If we now assume the two independent random angles $\Theta'$ and $\Phi'$, where $\Theta'$ is distributed in the yz-plane according to $f_{\Theta'}(\theta')$ and $\Phi'$ is distributed in the xy-plane according to $f_{\Phi'}(\phi')$, we find the probability of a point on the unit sphere contained in a differential area according to $$f(\theta', \phi') sin(\theta') d\theta' d\phi' = f_{\Theta'}(\theta') f_{\Phi'}(\phi') sin(\theta') d\theta' d\phi',$$ where $sin(\theta') d\theta' d\phi'$ is the surface area element of the spherical coordinates.
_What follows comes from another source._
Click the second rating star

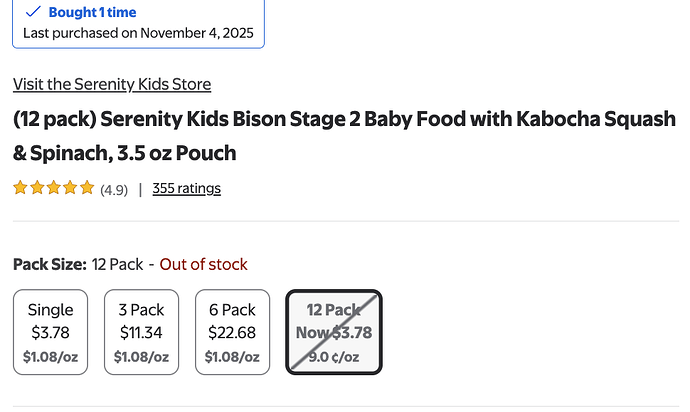tap(37, 188)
Therefore we can get the probability distribution of $\theta$ from $$f_{\Theta}(\theta) d\theta = \int_{\phi} f_{\Theta'}(\theta) f_{\Phi'}(\phi') sin(\theta) d\theta' d\phi' = f_{\Theta'}(\theta) sin(\theta) d\theta$$ as $$f_{\Theta}(\theta) = f_{\Theta'}(\theta) sin(\theta).$$

In particular we can asume $f_{\Theta'}(\theta')$ to approximately be Gaussian in the interval $[0,\pi]$.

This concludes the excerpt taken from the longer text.